Colombia's Marxist FARC rebels suspended a unilateral cease-fire after government troops killed 26 of its fighters, the guerrilla group said Friday.
"We deplore the attack by the air force, army and police executed in the early hours of Thursday morning," the Revolutionary Armed Forces of Colombia, or FARC, said in a statement. “We feel the same pain for the death of guerrillas and soldiers alike, sons of the same country and originating from poor families. We have to stop the bloodshed.”
Late last year, FARC declared a one-sided cease-fire, but President Juan Manuel Santos ordered a resumption of military strikes after a rebel attack last month that killed 10 government troops.
"It is the first major blow against FARC since President Santos ordered the resumption of airstrikes against the guerrillas on April 15," a Defense Ministry official said about the strike, speaking on condition of anonymity.
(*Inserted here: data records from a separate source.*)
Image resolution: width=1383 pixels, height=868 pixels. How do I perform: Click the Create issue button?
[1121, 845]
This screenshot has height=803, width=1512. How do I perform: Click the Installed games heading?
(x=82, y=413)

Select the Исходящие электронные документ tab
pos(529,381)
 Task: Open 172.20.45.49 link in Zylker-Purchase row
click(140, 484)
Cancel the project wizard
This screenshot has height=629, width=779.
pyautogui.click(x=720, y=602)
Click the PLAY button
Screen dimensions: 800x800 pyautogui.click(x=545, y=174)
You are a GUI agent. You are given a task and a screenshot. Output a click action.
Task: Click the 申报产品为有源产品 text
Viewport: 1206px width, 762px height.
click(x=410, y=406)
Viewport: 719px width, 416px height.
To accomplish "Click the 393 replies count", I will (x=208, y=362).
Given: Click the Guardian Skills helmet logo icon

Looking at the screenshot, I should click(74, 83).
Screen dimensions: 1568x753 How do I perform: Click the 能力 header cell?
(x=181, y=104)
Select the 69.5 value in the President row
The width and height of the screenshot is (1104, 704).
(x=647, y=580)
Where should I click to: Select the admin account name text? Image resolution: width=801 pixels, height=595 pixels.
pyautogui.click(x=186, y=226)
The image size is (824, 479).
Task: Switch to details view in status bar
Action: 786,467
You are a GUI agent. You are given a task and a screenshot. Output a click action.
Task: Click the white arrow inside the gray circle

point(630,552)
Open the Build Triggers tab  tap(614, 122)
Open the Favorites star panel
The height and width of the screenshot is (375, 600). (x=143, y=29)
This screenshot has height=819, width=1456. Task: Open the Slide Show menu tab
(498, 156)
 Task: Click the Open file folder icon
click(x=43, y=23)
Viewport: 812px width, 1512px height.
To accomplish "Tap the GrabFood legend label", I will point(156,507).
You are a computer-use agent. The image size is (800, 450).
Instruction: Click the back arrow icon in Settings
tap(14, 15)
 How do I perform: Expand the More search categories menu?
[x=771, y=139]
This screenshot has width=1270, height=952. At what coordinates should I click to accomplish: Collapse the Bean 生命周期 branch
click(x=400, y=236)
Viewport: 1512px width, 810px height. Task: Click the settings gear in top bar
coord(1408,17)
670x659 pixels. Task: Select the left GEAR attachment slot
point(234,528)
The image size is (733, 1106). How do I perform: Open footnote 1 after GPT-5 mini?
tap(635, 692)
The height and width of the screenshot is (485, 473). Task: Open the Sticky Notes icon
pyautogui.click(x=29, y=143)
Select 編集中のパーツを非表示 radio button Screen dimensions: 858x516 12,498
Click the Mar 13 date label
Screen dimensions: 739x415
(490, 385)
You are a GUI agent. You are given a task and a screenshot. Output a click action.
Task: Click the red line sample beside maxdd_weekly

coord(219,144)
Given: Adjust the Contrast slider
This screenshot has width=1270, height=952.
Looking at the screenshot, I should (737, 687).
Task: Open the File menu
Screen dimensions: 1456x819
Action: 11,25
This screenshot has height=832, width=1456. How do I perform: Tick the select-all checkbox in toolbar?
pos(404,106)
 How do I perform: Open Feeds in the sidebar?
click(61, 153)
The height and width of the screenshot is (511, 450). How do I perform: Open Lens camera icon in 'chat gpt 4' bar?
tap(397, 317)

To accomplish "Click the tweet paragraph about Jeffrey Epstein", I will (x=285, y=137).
Thursday’s airstrike raises doubts about peace talks that resumed that day between FARC and the Santos government. The president campaigned for his second term on the promise of securing peace with the rebels. The stop-start negotiations, which have been hosted by Cuba for over two years, are aimed at ending the country's five-decade-long civil conflict, which has killed more than 200,000 people.
Santos has declined to end fighting until there is a final peace agreement, though he had suspended air raids after rebel attacks ceased.
The attack Thursday involved military and police and took place in Guapi in the Cauca region of western Colombia, a FARC stronghold and an area popular with drug gangs. FARC was founded in 1964 and has about 8,000 fighters.
The army targeted a unit of the rebels that it blames for an attack in November on Gorgona Island that killed one of its lieutenants, the source said.
Earlier in the week, Santos replaced his defense minister, Juan Carlos Pinzón, a man some analysts said clashed with the president’s goal of hammering out a peace deal with FARC by 2018. The current ambassador to the United States, Luis Carlos Villegas, was named as Pinzón's replacement.
Eleven days of talks in Havana are scheduled, set to include discussions on compensation for victims of the conflict, but the airstrike raises questions about the future of peace talks and increased violence.
"This is a signal problem ... at a time when more progress is expected in de-escalation," said Christian Voelkel, a conflict resolution expert at the International Crisis Group.
But he also said he thought it was unlikely the rebels would resume fighting. "The political costs would be too high, and no party has an interest in jeopardizing the process," he said.
The negotiations with the country's largest rebel group have reached deals on political participation, illegal drugs and disarmament, among other issues.